Car revoilà l'infernal et pervers Freddy Otash, passé de la police à la presse à scandales avant de devenir enquêteur privé. Déjà à l'honneur dans Extorsion et Panique générale, il semble hélas avoir épuisé tout son "charme", si on peut dire, à travers l'épuisant boulot que lui confie son géniteur littéraire. Il est vrai que son nouveau cœur de cible, en cet été 1962, n'est autre que Marylin Monroe qui vient d'être retrouvée morte. À charge pour notre enquêteur de faire disparaître tout lien compromettant entre la star et les frangins Kennedy. Ce n'est pas tout. Il lui faut également élucider les manigances passées de l'icône dans les studios frelatés de la Fox en plein naufrage Cléopâtre, déterrer son rôle exact dans le faux enlèvement d'une starlette au passé quelque peu emberlificoté, sans oublier ses accointances avec des trafiquants mexicains.

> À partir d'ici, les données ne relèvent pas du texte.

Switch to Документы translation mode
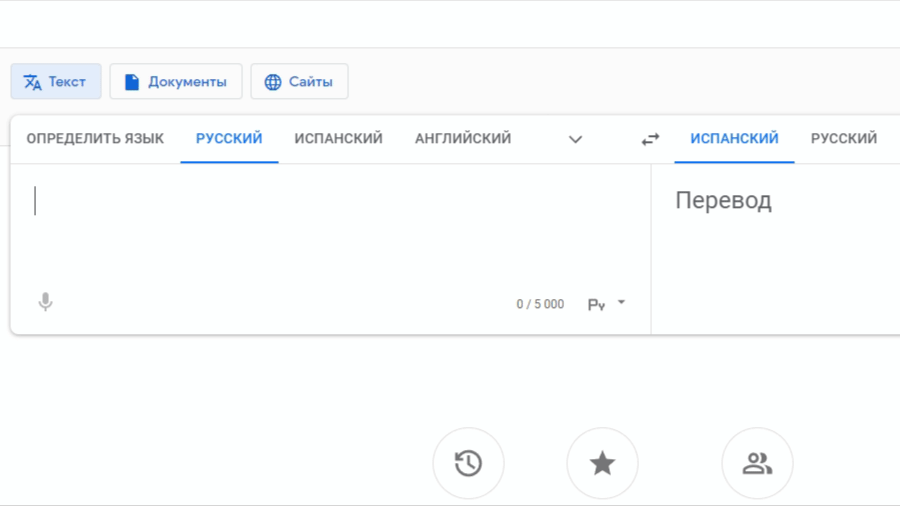The image size is (900, 506). [x=176, y=81]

Résultat: un imaginaire qui carbure toujours autant, mais avec au compteur plus de 70 personnages (Sinatra manque à l'appel, c'est dommage...) et de multiples intrigues effilochées sur un tissu romanesque dont on a peine à saisir le sens. Circonstance aggravante, une vision gratuitement détestable de la plus touchante des Désaxés. Voilà donc Papy Ellroy reniflant, comme son personnage principal, les draps de Marilyn Monroe avant d'en faire, sous couvert de fiction et avec du Viagra en guise de plume, une sorte de pied-nickelé du machiavélisme au féminin singulier, cynique à souhait et bête comme ses pieds. Ses sympathies communistes, évidemment, n'arrangent rien même si dans un passé pas si lointain, Ellroy avait su donner chair à un personnage magnétique de "déesse rouge "...

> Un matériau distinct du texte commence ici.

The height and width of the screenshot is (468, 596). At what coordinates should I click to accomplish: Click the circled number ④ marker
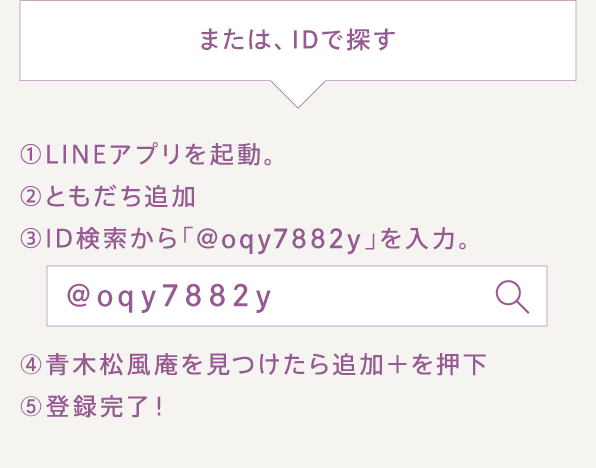coord(30,365)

Un spectre, dès lors, ne peut que surgir inéluctablement. Pas tant celui de la plus adorable des stars que le spectre d'un écrivain du passé qui se complaît dans des procédés d'écriture de plus en plus usés. Côté style, une syncope qui bafouille; sur le fond, des thèmes qui ont pris de sérieuses rides. Les dépravés d'Ellroy sont au bout du rouleau, ce qui leur reste de sentiment amoureux (Otash en pince notamment pour Pat Kennedy, la sœur de JFK et l'épouse de l'acteur Peter Lawford...) ne déclenche pas un iota d'émotion, et leur grivoiserie prend surtout des accents anachroniques. Marilyn, en revanche, reste aussi jeune que le mythe éternel qui lui est associé. Qu'un vieux monsieur autrefois si visionnaire et si punchy se soit excité à la détruire n'enchantera pas grand monde.
Les Enchanteurs, James Ellroy (Editions Rivages). En librairie ce 18 septembre.